**TASK DETAILS**
Check each line of the entries below for the word "agent", and copy the lines that have it.

Source data:
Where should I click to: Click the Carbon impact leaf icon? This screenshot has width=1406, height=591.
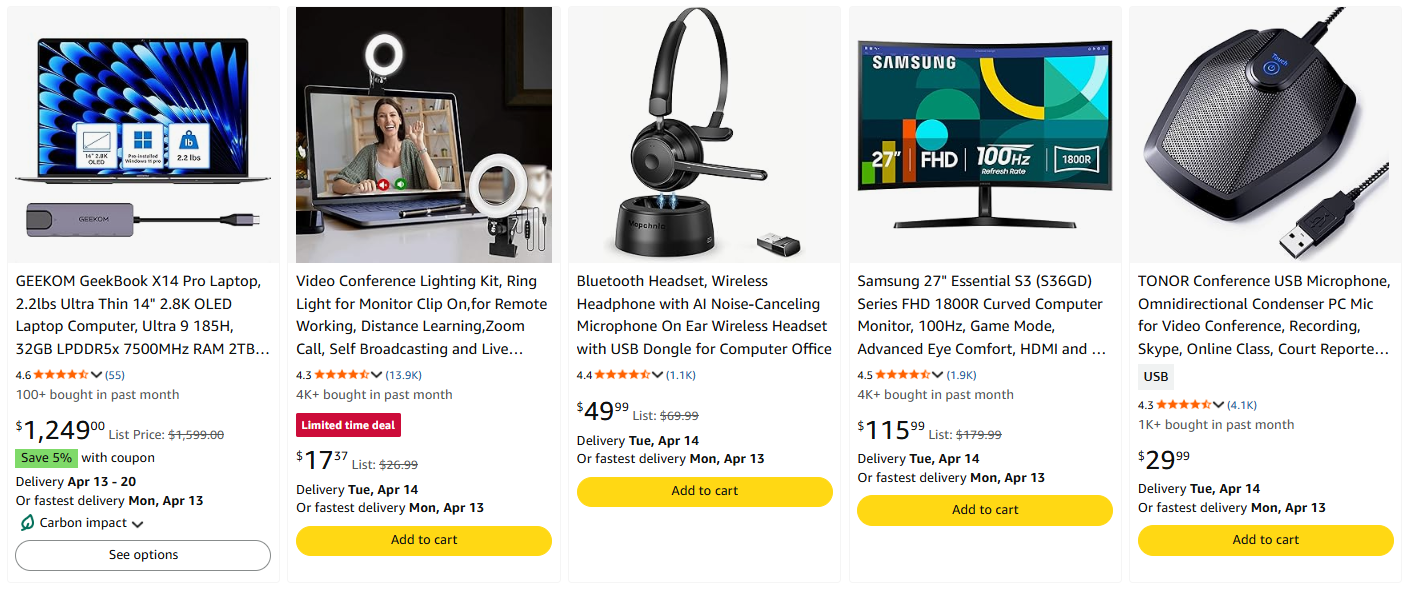tap(25, 522)
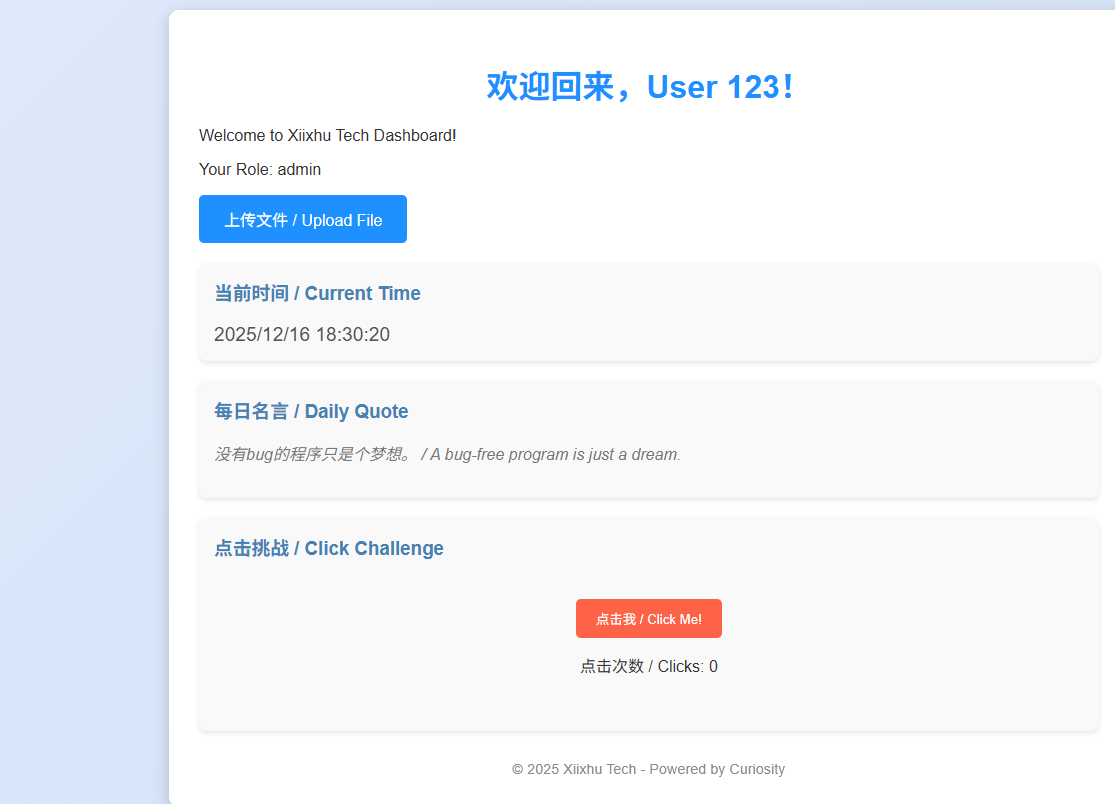Screen dimensions: 1115x804
Task: Click the Chinese quote text '没有bug的程序只是个梦想'
Action: click(314, 454)
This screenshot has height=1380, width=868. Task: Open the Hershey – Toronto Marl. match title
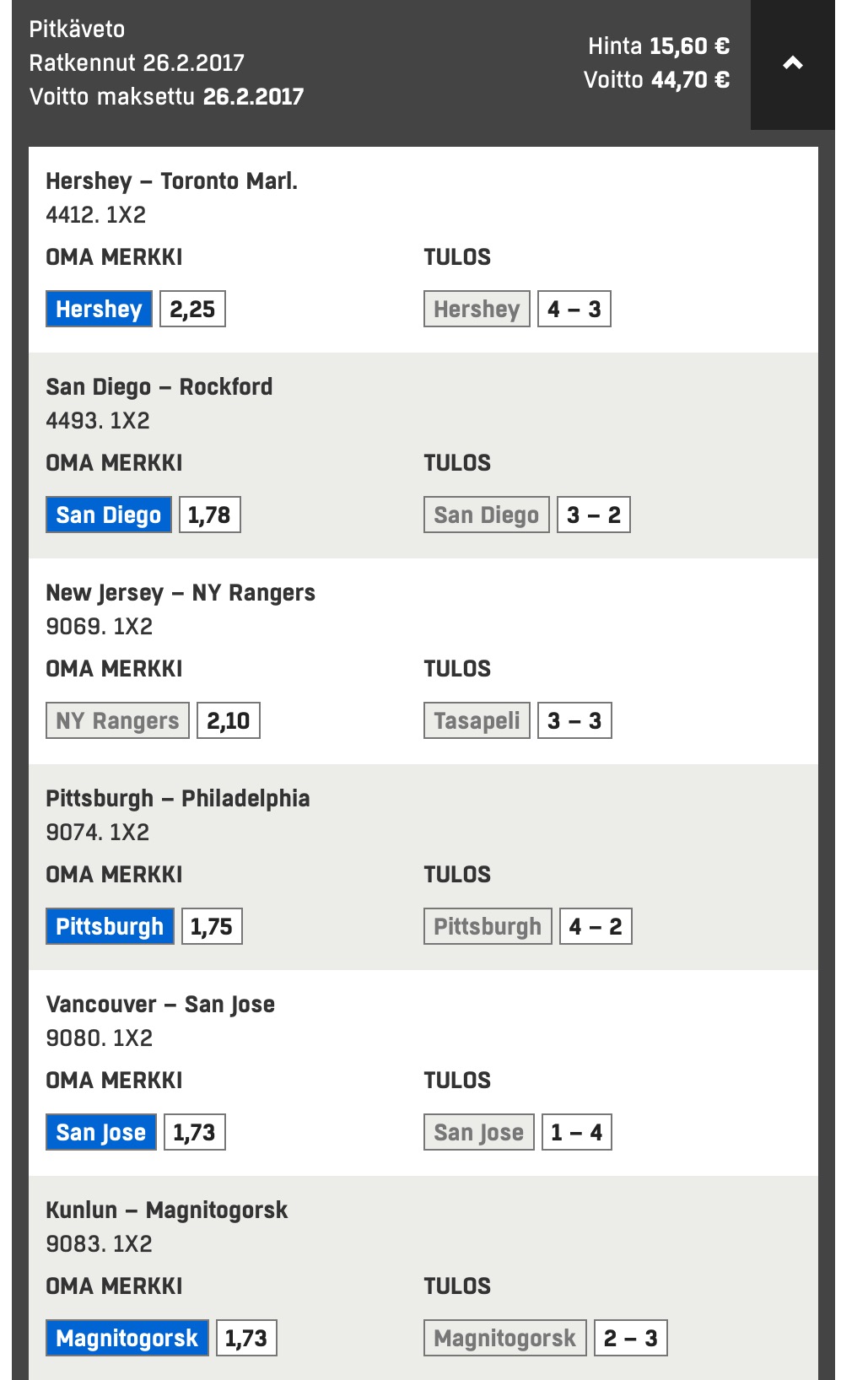[x=171, y=181]
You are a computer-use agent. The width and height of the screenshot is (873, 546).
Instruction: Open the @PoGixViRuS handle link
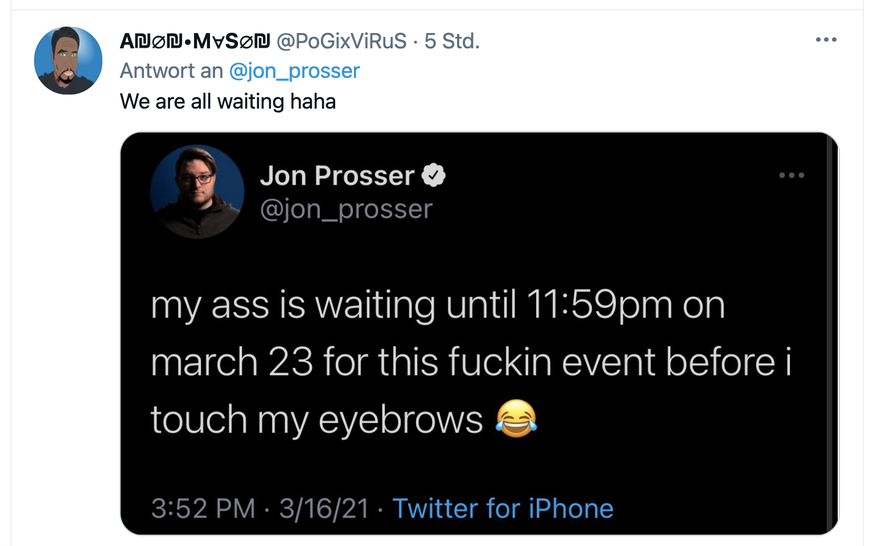[x=341, y=41]
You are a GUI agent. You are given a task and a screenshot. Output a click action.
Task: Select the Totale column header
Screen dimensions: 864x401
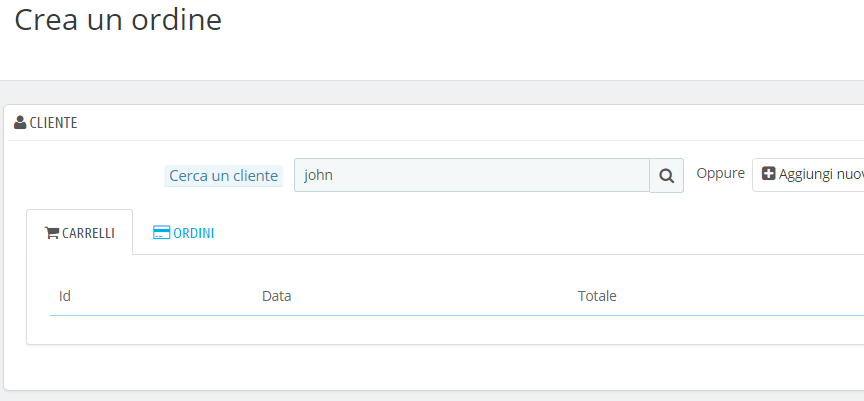(597, 296)
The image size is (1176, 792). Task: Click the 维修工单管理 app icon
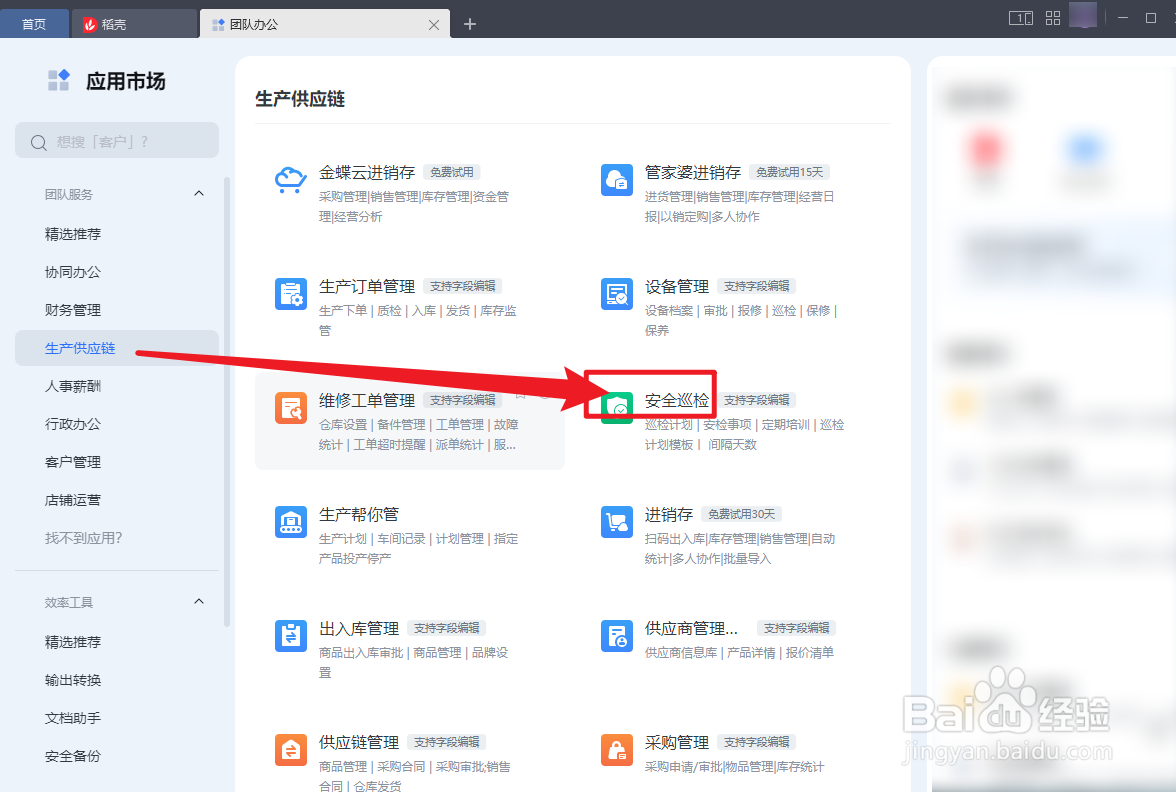(291, 408)
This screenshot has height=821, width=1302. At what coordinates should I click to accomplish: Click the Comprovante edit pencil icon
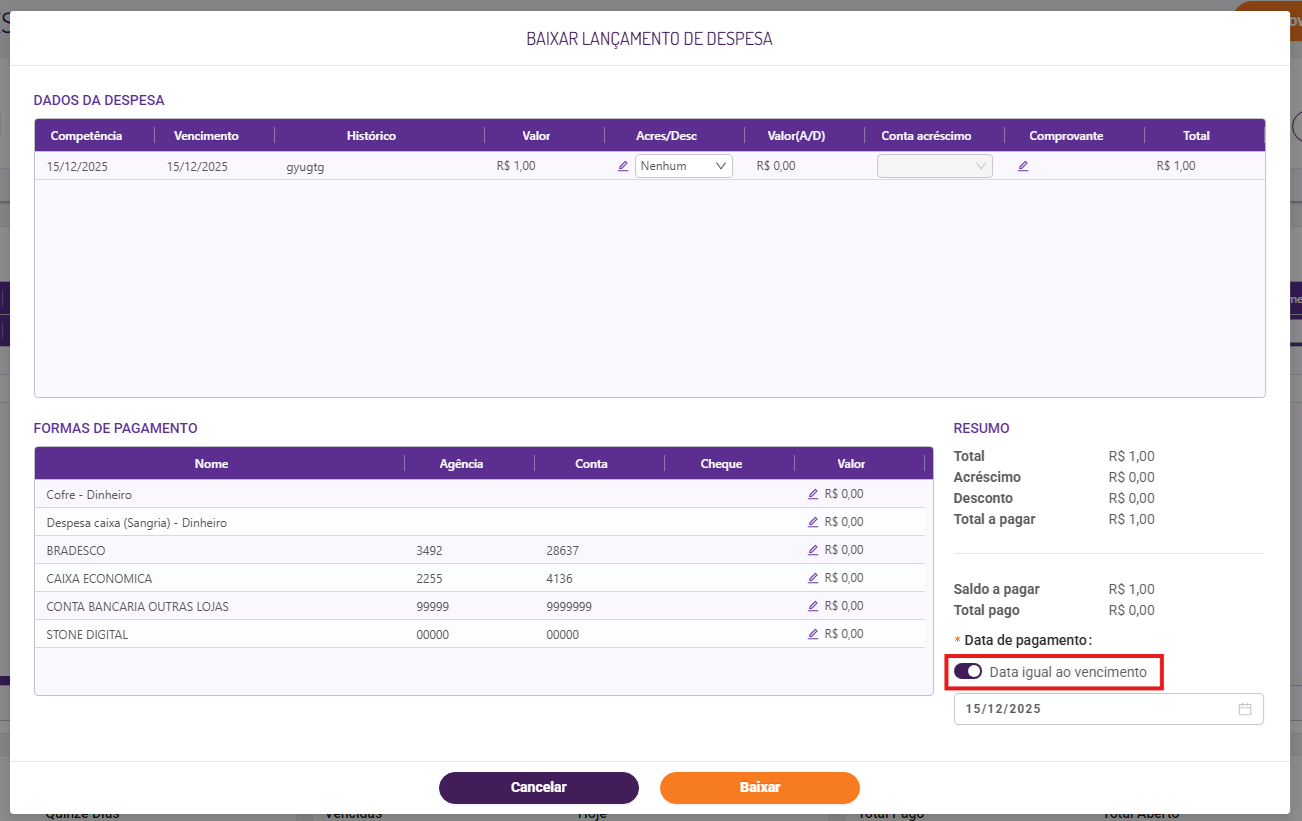pos(1023,166)
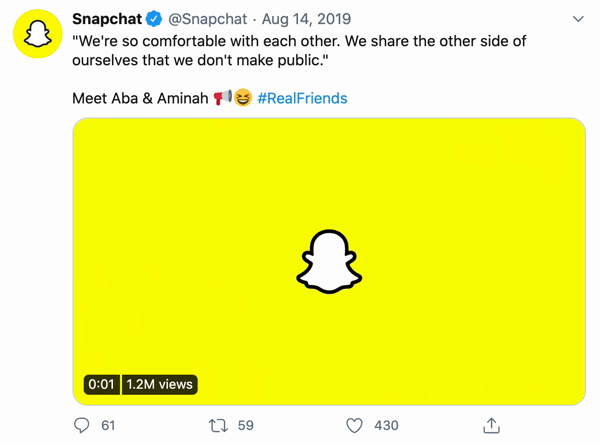Viewport: 600px width, 444px height.
Task: Open the share tweet upload icon
Action: [491, 425]
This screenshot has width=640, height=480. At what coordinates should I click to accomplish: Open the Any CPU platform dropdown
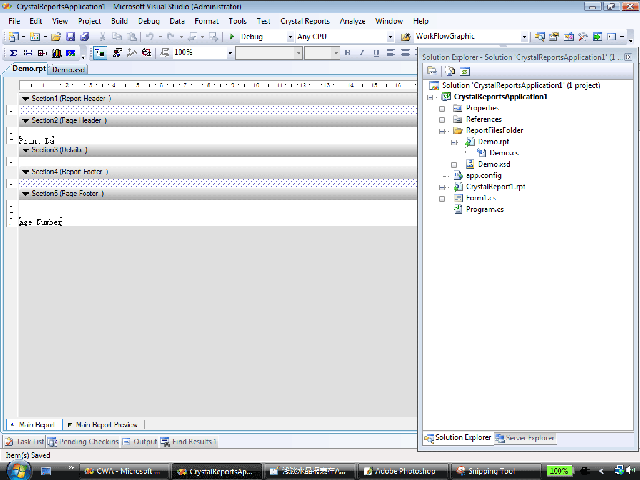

**RESULT FOR THIS EXERCISE**
You are a computer-use agent. The width and height of the screenshot is (873, 546).
You are a GUI agent. You are given a task and a screenshot. Output a click action.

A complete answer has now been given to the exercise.